** START **

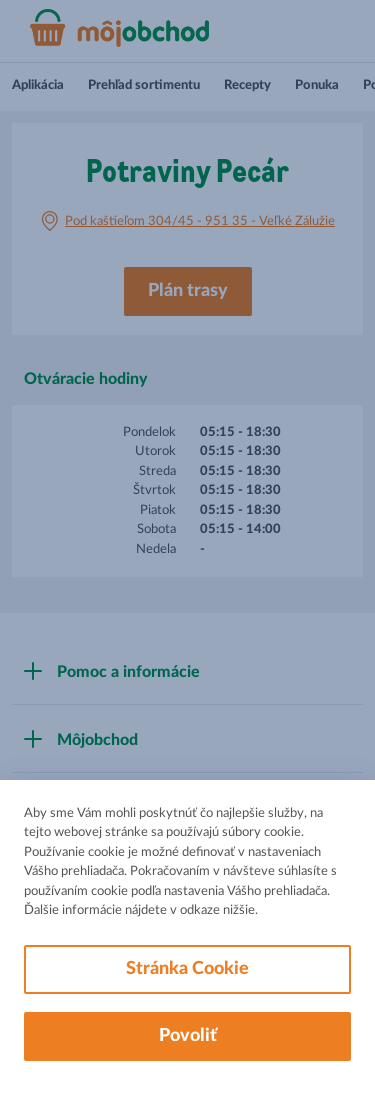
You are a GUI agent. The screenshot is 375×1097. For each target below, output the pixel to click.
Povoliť (188, 1036)
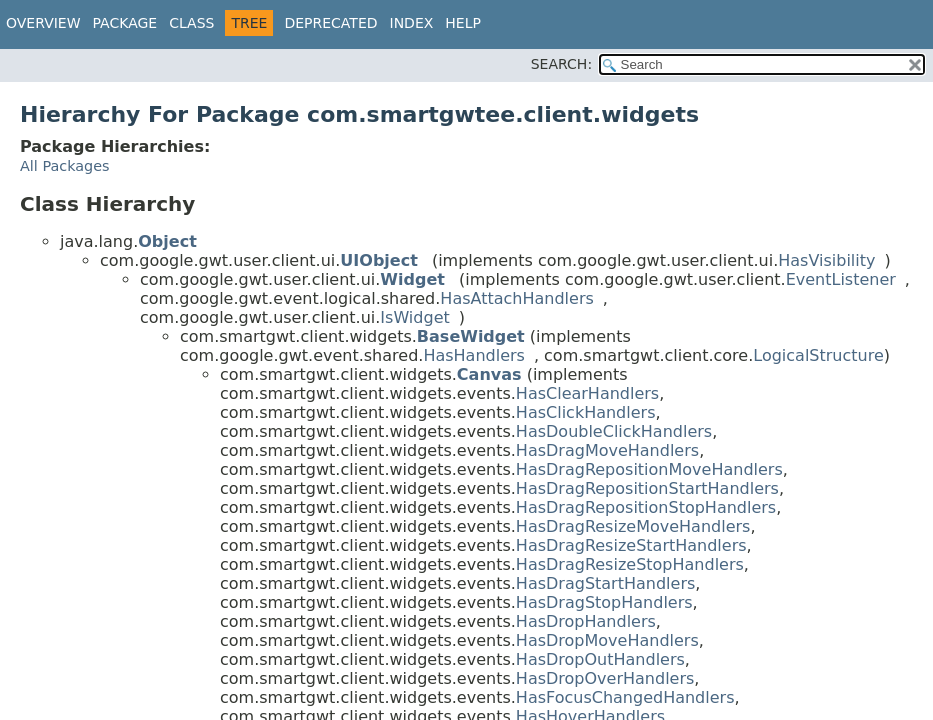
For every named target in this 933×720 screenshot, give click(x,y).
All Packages (65, 166)
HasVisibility (826, 260)
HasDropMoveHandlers (607, 640)
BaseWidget (471, 336)
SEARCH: (561, 64)
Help (463, 23)
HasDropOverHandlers (605, 678)
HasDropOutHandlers (600, 659)
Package (125, 23)
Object (167, 241)
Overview (43, 23)
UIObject (378, 260)
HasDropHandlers (586, 621)
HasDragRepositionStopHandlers (646, 507)
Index (412, 23)
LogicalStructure (818, 355)
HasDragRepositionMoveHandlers (649, 469)
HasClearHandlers (587, 393)
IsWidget (414, 317)
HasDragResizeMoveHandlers (633, 526)
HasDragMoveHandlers (607, 450)
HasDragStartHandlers (605, 583)
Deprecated (330, 23)
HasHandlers (474, 355)
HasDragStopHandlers (604, 602)
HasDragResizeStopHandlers (630, 564)
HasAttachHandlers (516, 298)
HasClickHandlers (586, 412)
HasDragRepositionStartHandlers (647, 488)
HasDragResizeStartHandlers (631, 545)
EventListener (841, 279)
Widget (412, 279)
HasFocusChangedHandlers (625, 697)
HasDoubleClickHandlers (614, 431)
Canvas (489, 374)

** END **

● Stated task: Copy all the records above word for word, leaving out the pictures.

● Solution to this task:
You are a GUI agent. The screenshot is 375×1097. For each target below, output the pixel to click.
Povoliť (188, 1036)
For every named target in this 933×720 screenshot, give click(x,y).
All Packages (65, 166)
HasVisibility (826, 260)
HasDropMoveHandlers (607, 640)
BaseWidget (471, 336)
SEARCH: (561, 64)
Help (463, 23)
HasDropOverHandlers (605, 678)
HasDropOutHandlers (600, 659)
Package (125, 23)
Object (167, 241)
Overview (43, 23)
UIObject (378, 260)
HasDropHandlers (586, 621)
HasDragRepositionStopHandlers (646, 507)
Index (412, 23)
LogicalStructure (818, 355)
HasDragRepositionMoveHandlers (649, 469)
HasClearHandlers (587, 393)
IsWidget (414, 317)
HasDragResizeMoveHandlers (633, 526)
HasDragMoveHandlers (607, 450)
HasDragStartHandlers (605, 583)
Deprecated (330, 23)
HasHandlers (474, 355)
HasDragStopHandlers (604, 602)
HasDragResizeStopHandlers (630, 564)
HasAttachHandlers (516, 298)
HasClickHandlers (586, 412)
HasDragRepositionStartHandlers (647, 488)
HasDragResizeStartHandlers (631, 545)
EventListener (841, 279)
Widget (412, 279)
HasFocusChangedHandlers (625, 697)
HasDoubleClickHandlers (614, 431)
Canvas (489, 374)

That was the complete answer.